Buying Jamaica Real Estate – Understanding the Concepts of need and …

Buying Jamaica Real Estate – Understanding the Concepts of need and …




A study of Jamaica real estate markets and their operations discloses several factors that influence need and few factors that affect supply. The influences on supply are associated chiefly with cost. This fact emphasizes the rule that the value received from increased supply must go beyond the total costs of producing the unit supplied.

need

At any point in time, existing market conditions are a consequence of the interaction of supply and need.

need is defined as the flow of goods and sets which a consumer is willing and able to buy at a given time and at a given price. In other words, it is want backed by money.

The variables related to need are:

1. Price of Jamaica real estate

2. Population numbers and composition

3. Income of consumers

4. Availability of mortgage credit; and

5. Consumer tastes

Price – Whether it is the Jamaica real estate market, the market for agricultural produce or the stock market, one of the most important variable factors influencing need is price. When prices are considered too high, need is not absent, but it builds up and is held in check just as water backs up when held in check by a dam. The general rule is that, need is inversely related to price; consequently as price is lowered more of the item is demanded. When prices are high, need is lowered due to the public’s inability or unwillingness to pay the high prices. When prices are low, people are more willing and able to buy, so need is increased.

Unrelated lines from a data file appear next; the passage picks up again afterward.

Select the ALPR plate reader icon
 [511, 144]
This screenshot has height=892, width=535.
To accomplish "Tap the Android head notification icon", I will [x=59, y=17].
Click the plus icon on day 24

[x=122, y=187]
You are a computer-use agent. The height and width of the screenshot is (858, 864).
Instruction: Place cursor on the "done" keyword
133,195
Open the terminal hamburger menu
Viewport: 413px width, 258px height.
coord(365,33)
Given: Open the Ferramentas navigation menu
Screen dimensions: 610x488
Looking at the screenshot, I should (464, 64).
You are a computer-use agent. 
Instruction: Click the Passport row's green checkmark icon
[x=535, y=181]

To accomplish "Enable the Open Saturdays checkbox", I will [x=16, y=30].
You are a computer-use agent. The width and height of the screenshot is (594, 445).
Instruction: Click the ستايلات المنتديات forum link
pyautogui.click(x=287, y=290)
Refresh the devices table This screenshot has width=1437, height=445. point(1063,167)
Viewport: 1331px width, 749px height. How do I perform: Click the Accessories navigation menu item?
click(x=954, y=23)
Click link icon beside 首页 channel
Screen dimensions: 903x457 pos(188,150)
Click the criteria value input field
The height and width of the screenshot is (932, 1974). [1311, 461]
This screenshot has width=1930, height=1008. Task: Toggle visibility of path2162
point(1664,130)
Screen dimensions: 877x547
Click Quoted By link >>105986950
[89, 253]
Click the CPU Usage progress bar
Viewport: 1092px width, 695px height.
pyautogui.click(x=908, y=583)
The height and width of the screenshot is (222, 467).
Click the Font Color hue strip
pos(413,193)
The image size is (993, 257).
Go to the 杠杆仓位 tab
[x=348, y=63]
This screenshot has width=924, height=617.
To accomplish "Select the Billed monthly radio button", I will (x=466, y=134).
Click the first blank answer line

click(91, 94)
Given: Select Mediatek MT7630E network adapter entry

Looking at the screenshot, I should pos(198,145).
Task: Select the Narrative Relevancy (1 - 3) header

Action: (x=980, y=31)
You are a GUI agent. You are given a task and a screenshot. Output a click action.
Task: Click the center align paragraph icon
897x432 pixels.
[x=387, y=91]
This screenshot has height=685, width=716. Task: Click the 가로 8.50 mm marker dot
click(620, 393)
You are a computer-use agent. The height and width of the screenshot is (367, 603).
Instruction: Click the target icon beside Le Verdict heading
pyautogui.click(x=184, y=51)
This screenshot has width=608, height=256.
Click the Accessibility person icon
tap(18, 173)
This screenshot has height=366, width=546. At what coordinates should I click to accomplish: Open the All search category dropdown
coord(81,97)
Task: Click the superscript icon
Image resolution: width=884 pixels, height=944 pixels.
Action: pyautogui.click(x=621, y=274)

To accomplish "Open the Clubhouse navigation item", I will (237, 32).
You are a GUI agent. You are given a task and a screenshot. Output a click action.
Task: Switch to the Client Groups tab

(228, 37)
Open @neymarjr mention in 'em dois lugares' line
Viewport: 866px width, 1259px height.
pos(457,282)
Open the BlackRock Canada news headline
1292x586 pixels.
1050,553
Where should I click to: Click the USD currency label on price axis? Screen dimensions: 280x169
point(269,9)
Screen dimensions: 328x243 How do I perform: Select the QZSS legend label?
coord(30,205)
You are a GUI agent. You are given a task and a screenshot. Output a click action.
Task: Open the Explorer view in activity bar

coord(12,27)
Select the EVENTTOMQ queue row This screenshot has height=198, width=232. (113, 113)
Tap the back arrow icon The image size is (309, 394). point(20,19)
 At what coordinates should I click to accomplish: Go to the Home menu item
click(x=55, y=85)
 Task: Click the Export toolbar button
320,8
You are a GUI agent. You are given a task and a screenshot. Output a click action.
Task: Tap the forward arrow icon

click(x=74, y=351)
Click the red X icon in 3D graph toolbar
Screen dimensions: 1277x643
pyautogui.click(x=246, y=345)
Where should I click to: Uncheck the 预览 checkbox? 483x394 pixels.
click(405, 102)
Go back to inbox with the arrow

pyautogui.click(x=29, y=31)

Population – Another important variable related to need is population numbers and composition. Most of the transactions in the Jamaica real estate market are residential character transactions. Shelter is a basic need and cannot be ignored for long. However, the need for dwelling space depends upon the numbers and composition of the population in every market area. insignificant population size does not provide sufficient information for precisely estimating the need for dwelling space, nor does a count of families. Modern lifestyles, changes in economic conditions and reduced family size have caused the ‘household’ to become the basis for most population examination. A household may be a single person living in a studio, a husband and wife with four children living in their own bungalow in the suburbs or two unmarried adults living in a one-bedroom apartment. Each consists of a household.

Another important cause of population growth increase has been an in-migration – new residents who have moved from other places. For example, the urban centre of Kingston has always attracted persons from the rural parishes and every reason exists to suggest that this trend will continue.

Income – The third variable that influences need for dwelling space is income of consumers. while price is inversely related to need, income is directly (positively) related to need. That is, as income increases, so does need for abodes. It merely reflects a human desire for more units or an increased amount of space as income permits such desires to be gratified.

Any change in local unemployment rates or salary or wage levels causes a change in need for dwelling space and related loan considerations.

Credit – The fourth variable that influences need is credit for the purpose of mortgage. The availability and cost of credit has been called the barometer of the Jamaica real estate market. Since the buy of most residential similarities involves two or three times the buyer’s annul net income it is easy to understand why more than 90% of homebuyers use credit to position the buy.

When a tight money market develops and interest rates rise, a corresponding drop is reflected in housing need because the amount of money needed to make monthly mortgage payments will increase. The higher the interest rate at which money is borrowed the higher the monthly payment. An increase in mortgage interest rates of already one percent causes a definite drop in need for housing.

Consumer tastes – Different types and designs in the housing market have enjoyed periods of popularity throughout history. Generally speaking, however, lasting changes in consumer tastes occur slowly, over extended periods.

Various designs will mirror patterns of need over the years. For example, in Jamaica there has been a gradual shift in need towards gated communities. Also, most of the basic housing patterns used to create today’s abodes are modifications of residential layouts dating back many years.

Supply

Supply is not defined as what is produced but the portion of that production which comes to the market (for sale, lease or rental as in the case of Jamaica real estate).

The variables related to supply are:

1. Price of the product

2. Cost of the factors of production: land, labor, capital and entrepreneurship

3. The introduction of new technology

4. Producers’ objectives

5. Government policies

Price – Generally, the higher the price that can be obtained, the higher the quantity supplied.

Costs of factors of production – The factors of production (or productive resources) are the inputs to the production course of action. They consequently, directly influence the capability of producers to bring products to the markets.

These costs are those relating to land, labor, capital and the entrepreneurs. For example, if the cost of land increases, producers may shift production towards foods that rely less on land and more on other factors of production.

The introduction of new technology – Advances in technology reduce the unit costs of production by economies of extent. This can increase supply capability at each price level.

Producers’ objectives – Micro-economic theory relies on an assumption of profit maximization. In practice, producers can have many different objectives, which distort our perception of how supply behaves.

It is important to observe however, that professionals in the Jamaica real estate business have a responsibility to themselves and to their principals to keep abreast of market activities by continuing study of the local Jamaica real estate market place.